It’s currently impossible to ignore the concept of Europe and our departure from it politically on 31 December 2020. The idea of most of a unified continent working in harmony was never quite completed and now, thanks to Britain’s exit, may be unravelling. Relations between different countries are complicated and have led to numerous wars, so any lessening of bonds is a retrograde step. This Brexit process, though, turned my mind to a small patch of land in western Europe called Moresnet that is unknown to most people. After all, it was only 900 acres, about the size of a large farm.
Neutral Moresnet was invented to act as a buffer and oasis in an area that had just endured the travails of the Napoleonic Wars. It was established in 1816, administered jointly by The Netherlands (later by Belgium) and Prussia. During World War I, Germany annexed it, but Moresnet was then awarded to Belgium, which incorporated it as the municipality of Kelmis; the only town. Germany had another go at claiming the territory in 1940, but it was returned to Belgium four years later.

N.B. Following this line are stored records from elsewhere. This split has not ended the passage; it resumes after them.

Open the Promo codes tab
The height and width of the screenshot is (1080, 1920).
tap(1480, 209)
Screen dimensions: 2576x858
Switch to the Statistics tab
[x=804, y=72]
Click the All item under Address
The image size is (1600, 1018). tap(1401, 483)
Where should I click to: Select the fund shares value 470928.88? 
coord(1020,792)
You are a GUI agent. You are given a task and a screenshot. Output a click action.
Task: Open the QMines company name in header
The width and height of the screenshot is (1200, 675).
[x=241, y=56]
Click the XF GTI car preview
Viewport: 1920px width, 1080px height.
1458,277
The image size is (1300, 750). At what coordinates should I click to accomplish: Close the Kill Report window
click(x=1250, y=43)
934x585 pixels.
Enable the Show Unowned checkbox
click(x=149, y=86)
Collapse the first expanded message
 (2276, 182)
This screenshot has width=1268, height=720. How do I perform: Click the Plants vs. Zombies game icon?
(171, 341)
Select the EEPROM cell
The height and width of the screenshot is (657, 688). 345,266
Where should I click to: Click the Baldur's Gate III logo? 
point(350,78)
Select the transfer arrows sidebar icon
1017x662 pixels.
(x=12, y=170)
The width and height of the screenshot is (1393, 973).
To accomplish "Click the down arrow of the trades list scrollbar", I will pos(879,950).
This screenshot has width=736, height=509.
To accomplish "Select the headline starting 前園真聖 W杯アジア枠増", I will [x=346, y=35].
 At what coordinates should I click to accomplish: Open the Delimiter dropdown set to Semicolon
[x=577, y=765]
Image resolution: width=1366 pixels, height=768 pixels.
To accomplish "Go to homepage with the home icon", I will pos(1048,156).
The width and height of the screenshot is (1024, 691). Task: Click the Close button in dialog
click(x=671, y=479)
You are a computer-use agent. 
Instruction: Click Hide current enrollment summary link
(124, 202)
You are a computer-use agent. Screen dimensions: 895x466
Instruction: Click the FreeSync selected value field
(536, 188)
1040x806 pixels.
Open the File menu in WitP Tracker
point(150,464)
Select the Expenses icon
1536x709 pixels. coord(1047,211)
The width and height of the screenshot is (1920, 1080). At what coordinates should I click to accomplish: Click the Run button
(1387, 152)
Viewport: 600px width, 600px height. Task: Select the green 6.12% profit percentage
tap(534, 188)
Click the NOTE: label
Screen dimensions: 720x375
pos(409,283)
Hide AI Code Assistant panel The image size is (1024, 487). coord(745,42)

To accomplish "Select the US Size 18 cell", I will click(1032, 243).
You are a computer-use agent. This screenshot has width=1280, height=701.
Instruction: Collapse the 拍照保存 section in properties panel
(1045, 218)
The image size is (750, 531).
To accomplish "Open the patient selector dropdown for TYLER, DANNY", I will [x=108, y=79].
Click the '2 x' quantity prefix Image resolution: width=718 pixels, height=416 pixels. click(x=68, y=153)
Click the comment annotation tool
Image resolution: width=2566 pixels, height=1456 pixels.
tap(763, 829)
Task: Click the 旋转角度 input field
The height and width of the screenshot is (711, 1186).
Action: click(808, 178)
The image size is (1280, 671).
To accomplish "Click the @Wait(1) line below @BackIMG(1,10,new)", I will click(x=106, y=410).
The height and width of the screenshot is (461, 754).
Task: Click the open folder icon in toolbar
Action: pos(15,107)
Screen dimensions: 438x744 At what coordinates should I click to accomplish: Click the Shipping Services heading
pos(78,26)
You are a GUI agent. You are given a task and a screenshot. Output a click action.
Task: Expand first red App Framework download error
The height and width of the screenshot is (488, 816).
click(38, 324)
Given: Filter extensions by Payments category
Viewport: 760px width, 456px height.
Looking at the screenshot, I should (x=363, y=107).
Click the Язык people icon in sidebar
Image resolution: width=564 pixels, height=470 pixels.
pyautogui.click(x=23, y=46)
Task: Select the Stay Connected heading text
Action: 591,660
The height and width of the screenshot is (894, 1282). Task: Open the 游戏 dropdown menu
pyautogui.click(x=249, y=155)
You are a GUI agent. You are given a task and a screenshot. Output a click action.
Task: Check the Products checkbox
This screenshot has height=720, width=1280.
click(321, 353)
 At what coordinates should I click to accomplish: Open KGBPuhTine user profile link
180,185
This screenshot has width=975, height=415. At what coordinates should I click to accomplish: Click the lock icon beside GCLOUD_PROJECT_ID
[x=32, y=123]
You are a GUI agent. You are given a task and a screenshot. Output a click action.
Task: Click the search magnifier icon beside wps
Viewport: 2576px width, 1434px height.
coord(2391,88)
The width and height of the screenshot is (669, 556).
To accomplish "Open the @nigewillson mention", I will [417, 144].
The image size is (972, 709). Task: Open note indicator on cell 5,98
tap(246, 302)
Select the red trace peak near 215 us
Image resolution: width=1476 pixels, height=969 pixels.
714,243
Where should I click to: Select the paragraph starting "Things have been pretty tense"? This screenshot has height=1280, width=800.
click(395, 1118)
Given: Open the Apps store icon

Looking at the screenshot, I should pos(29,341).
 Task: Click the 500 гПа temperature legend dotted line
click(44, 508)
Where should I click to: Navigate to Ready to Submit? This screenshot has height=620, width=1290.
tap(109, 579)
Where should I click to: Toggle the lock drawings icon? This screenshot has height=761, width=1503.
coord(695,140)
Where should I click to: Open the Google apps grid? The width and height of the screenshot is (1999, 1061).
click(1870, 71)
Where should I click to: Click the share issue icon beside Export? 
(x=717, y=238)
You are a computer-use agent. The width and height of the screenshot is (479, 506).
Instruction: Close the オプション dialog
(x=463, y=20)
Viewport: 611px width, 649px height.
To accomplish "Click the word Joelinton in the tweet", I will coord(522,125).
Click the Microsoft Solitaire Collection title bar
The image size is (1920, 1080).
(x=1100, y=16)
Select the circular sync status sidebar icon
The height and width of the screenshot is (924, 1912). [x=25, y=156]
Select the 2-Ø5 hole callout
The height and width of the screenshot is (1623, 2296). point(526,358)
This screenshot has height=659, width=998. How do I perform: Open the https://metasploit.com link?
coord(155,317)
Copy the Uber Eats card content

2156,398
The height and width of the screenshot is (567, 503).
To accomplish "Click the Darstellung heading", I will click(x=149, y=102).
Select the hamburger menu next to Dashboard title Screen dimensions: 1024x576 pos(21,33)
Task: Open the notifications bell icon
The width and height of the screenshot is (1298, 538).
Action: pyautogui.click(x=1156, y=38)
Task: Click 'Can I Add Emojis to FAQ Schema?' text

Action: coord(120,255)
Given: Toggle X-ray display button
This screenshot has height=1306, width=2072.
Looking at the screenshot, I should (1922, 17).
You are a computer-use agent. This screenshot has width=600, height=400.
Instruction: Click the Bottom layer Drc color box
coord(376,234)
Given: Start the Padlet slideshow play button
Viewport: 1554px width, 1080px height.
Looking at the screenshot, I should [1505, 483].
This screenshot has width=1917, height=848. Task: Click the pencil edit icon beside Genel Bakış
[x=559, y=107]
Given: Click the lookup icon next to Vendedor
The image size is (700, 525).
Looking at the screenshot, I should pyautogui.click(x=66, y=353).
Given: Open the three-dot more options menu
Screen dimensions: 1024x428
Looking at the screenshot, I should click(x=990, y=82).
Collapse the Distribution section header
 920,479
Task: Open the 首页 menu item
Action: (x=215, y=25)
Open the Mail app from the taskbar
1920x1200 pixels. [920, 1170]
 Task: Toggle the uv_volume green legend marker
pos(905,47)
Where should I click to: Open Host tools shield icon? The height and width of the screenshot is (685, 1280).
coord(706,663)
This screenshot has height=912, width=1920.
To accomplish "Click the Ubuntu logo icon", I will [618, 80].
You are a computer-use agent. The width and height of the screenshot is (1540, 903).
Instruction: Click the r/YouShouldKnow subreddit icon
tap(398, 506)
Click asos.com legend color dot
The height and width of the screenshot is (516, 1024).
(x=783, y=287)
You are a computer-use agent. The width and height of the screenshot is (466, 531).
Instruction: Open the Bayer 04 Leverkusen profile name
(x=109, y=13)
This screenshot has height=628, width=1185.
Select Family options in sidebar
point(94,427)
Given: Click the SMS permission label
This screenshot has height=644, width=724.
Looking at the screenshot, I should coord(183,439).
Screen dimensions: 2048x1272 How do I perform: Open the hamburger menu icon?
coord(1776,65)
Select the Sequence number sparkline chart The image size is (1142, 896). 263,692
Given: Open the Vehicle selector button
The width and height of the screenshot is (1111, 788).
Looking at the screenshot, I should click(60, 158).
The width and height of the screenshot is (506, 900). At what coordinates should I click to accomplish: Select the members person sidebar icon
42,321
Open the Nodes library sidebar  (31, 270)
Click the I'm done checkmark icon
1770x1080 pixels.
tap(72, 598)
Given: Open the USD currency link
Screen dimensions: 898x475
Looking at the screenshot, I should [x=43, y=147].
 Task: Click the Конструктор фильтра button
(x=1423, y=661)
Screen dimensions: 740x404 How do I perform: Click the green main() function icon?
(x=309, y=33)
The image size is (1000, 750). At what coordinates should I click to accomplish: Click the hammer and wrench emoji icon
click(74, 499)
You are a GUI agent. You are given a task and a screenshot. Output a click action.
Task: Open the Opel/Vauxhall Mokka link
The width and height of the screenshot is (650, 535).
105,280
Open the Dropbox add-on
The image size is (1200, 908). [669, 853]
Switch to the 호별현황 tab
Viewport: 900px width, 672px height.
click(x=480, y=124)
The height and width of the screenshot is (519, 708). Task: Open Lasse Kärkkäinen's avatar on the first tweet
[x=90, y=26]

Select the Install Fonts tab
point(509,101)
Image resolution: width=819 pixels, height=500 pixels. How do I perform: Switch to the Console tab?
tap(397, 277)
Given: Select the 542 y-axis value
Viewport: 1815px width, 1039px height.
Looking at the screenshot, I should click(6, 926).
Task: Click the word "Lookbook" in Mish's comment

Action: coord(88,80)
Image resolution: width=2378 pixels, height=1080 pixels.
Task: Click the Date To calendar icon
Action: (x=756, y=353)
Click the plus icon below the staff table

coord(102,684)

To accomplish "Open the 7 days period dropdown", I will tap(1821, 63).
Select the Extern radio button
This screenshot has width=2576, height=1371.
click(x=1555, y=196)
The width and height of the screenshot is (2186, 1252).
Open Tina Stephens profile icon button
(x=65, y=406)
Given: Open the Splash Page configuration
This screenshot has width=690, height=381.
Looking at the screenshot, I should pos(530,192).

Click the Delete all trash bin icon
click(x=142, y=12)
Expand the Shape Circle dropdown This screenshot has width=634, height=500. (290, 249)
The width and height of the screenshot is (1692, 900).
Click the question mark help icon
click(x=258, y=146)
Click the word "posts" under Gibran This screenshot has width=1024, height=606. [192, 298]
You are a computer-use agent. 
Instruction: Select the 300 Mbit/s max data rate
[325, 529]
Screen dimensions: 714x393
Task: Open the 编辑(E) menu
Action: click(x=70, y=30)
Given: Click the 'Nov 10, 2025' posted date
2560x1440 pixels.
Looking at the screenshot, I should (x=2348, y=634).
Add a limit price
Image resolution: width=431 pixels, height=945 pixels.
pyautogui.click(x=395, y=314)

Moresnet was an attractive piece of land to competing countries because of a zinc mine (boosting the population to nearly 5000 at one stage), and its joint rule by Prussia and Belgium represented some kind of compromise. From 1885, by which time the zinc had been exhausted and Moresnet had a little autonomy within the joint-rule system, there was an attempt to organise a local postal service with its own stamps, but the Belgian government rejected the idea, although some ‘unofficial’ stamps were printed. A local doctor proposed making the territory the world’s first Esperanto-speaking state, with limited success. By the end of the 19th century, Moresnet had become something of a tourist attraction (you could visit four countries in one afternoon!), so it is unsurprising that picture postcards were published, most showing local people, flags, coats of arms, the stamps of Moresnet and surrounding countries. The postcards are very attractively designed and of interest to philatelists, postcard collectors and students of heraldry. Now these are one of the few reminders the place ever existed.